Background: Turkish has a rich system of noun suffixes, and although its complex suffixation system may seem daunting, it can actually present a learning opportunity for children. Despite its unique features, Turkish has not been studied extensively, especially in the case of children with language deficits, such as developmental language disorder (DLD). Most of the extant studies are focused on bilingual children, and the results are somewhat mixed. Aims: To focus on the noun morphology system of Turkish-speaking preschoolers with DLD and compare their use with that of two groups of typically developing (TD) children. Moreover, to investigate the nature of their noun suffix errors in detail.
Methods & Procedures:We report data from a total of 80 monolingual children, 40 children with DLD (age range = 4;0-7;10), 20 TD age-matched children (4;0-7;3) and 20 younger mean length of utterance (MLU)-matched children (2;0-4;3). The data for this study came from language samples obtained from children in individual clinical assessment sessions.Outcomes & Results: The children with DLD made less use of noun suffixes than both the younger and the age-matched TD children. The use of the unmarked (nominative case) form in place of an overt suffix was the most likely error by all groups. Suffix-change alternations required beyond vowel harmony seemed to pose real problems for these children.Conclusions & Implications: These results suggest that even when a language appears to provide significant advantages for the learning of noun morphology, children with DLD do not succeed in closing the gap.
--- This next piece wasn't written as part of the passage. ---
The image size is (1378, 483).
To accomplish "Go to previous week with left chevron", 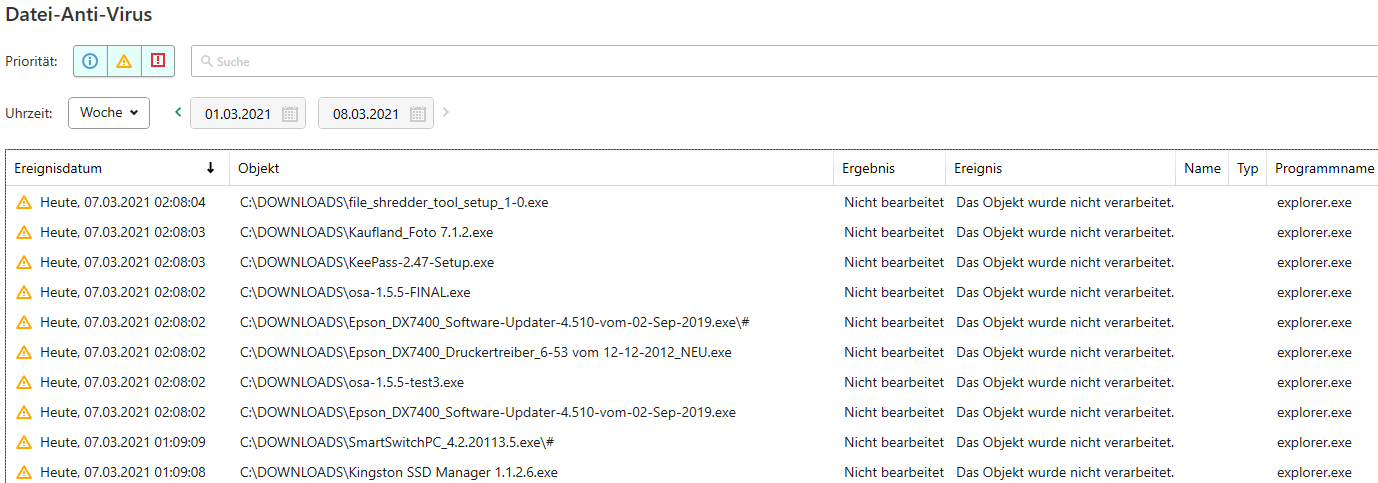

Certain factors such as morphophonological changes beyond vowel harmony, multiple allomorphs for the same suffix type and accusative suffixes that are not uniformly applied in the adult input were found to be significant predictors of the DLD group's difficulty with noun suffixes. Because these same factors can serve as characteristics of other languages, a child's difficulties might seem to be language specific (e.g., a particular allomorph in the language), but may actually be based on a broader difficulty (e.g., dealing with multiple allomorphs for the same suffix). Accordingly, factors that transcend a single language should be considered during clinical assessment and therapy.
What are some of the clinical applications of this study?r For clinicians who work with Turkish-speaking children with DLD, priority should be given to morphophonology. These children would benefit from treatment that focuses on how to attach different allomorphs to different open-class words. Because factors such as morphophonological complexity operate in other languages, the findings have broader clinical implications. In particular, regardless of the target language, clinicians should consider the possibility that these broader factors, rather than language-specific details, are the basis for a child's difficulty.